Die Cottbuser Grünen hoffen, dass ihre Ideen für den Strukturwandel im besten Sinne des Wortes abfärben. Die Fraktion hat als erste Partei konkrete Projekte für die Zeit nach der Kohle entwickelt. Nun übergab ihr Fraktionschef Hans-Joachim Weißflog das Papier im Rathaus. Dort nahm es Bürgermeisterin Marietta Tzschoppe (SPD) in Empfang.
Die Projekte waren in mehreren Monaten durch eine Arbeitsgruppe der Grünen-Fraktion gemeinsam mit sachkundigen Einwohnern und interessierten Mitgliedern des bündnisgrünen Kreisverbandes entwickelt worden.

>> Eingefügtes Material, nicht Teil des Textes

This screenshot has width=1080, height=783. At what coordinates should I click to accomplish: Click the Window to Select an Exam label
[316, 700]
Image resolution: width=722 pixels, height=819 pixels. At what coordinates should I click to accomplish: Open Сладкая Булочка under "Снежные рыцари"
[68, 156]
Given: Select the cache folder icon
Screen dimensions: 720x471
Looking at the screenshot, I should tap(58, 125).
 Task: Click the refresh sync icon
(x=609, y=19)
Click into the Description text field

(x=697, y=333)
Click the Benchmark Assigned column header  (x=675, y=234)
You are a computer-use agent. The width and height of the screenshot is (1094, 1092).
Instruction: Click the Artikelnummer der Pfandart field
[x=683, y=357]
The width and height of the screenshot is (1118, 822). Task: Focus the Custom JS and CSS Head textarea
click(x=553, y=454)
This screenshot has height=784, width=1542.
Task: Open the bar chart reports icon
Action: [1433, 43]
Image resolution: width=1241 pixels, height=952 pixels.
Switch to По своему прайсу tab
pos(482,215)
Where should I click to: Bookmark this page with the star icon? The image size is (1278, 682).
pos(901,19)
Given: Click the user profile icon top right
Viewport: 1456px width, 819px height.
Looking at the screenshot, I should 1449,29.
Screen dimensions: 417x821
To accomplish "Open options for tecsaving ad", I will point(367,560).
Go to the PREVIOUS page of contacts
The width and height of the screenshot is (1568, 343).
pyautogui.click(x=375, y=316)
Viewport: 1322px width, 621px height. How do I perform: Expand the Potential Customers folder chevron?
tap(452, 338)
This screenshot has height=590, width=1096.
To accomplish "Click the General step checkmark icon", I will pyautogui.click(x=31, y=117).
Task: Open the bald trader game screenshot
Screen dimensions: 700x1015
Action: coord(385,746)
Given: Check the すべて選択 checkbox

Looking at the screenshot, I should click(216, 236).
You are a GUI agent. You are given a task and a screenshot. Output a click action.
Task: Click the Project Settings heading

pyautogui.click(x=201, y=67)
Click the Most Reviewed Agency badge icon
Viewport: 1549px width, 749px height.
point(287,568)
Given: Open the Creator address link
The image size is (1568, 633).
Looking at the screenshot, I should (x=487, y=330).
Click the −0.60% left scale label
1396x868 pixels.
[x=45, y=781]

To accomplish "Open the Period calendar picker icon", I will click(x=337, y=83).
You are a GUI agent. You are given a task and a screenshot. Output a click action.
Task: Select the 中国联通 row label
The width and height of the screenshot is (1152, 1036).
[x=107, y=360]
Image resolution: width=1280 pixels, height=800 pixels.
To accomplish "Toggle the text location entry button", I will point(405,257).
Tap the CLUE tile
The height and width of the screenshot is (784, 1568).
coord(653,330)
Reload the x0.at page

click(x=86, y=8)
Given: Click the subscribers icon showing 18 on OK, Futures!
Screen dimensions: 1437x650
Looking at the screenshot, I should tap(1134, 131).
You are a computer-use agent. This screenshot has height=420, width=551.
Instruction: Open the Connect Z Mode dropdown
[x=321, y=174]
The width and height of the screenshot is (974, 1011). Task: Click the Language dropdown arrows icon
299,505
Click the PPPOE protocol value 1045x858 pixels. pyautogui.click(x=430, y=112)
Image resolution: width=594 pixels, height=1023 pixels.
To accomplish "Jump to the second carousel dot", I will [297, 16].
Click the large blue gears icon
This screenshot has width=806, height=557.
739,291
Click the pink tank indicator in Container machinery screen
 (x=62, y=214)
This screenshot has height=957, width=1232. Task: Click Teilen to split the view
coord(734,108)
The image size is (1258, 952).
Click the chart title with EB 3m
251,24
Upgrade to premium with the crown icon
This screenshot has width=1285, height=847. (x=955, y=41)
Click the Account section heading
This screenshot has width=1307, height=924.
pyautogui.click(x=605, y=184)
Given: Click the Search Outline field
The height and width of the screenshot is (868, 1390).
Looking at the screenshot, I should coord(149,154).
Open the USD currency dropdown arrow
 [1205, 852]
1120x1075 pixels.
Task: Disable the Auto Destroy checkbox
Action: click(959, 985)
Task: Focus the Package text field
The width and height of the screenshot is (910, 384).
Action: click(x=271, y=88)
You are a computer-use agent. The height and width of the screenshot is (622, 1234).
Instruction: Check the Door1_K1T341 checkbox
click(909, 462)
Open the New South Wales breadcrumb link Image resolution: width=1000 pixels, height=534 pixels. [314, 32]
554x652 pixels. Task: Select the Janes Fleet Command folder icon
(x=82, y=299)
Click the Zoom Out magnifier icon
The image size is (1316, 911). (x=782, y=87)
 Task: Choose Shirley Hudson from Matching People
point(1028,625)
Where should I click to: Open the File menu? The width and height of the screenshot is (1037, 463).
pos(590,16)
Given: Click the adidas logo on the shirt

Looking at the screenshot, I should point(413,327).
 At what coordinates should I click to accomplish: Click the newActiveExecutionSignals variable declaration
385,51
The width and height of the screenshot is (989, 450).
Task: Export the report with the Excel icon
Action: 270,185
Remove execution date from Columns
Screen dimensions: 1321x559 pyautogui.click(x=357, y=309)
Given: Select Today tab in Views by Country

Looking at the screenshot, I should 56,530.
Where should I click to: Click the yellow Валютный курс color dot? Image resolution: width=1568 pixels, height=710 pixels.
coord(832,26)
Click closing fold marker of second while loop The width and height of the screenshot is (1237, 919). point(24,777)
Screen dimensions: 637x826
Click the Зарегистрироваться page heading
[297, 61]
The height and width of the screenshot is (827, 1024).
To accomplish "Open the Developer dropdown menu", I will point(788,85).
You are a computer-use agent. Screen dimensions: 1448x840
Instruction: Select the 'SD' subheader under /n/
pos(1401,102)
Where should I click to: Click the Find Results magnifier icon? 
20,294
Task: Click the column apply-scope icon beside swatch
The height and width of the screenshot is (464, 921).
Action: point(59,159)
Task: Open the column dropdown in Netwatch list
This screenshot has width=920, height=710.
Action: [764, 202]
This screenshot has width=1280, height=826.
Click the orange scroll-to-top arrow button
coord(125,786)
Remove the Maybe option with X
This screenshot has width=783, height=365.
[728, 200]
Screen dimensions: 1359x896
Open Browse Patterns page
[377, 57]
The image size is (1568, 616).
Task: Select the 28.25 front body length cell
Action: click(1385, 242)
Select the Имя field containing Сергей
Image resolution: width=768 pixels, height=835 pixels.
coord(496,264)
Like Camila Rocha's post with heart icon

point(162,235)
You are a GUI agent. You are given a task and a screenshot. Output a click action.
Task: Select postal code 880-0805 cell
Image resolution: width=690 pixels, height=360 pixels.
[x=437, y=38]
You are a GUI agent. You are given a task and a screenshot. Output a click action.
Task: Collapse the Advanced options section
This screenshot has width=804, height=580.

Bürger sollen in Cottbus mehr mitreden

Fraktionschef Weißflog betont: „Unsere Projektideen aus Gründerunterstützung, Energieinnovation, Kreativförderung, Naturentwicklung und Eventsport sind die ersten Projektbeiträge aus dem zivilgesellschaftlich und politischen Raum für die Gestaltung des Strukturwandels.“ Es sei wichtig, dass die Cottbuserinnen den Prozess aktiv mitgestalten. „Denkbar wäre hierzu auch ein breiter Austausch analog der Bürgerdialoge in unserer Stadt“, sagt er.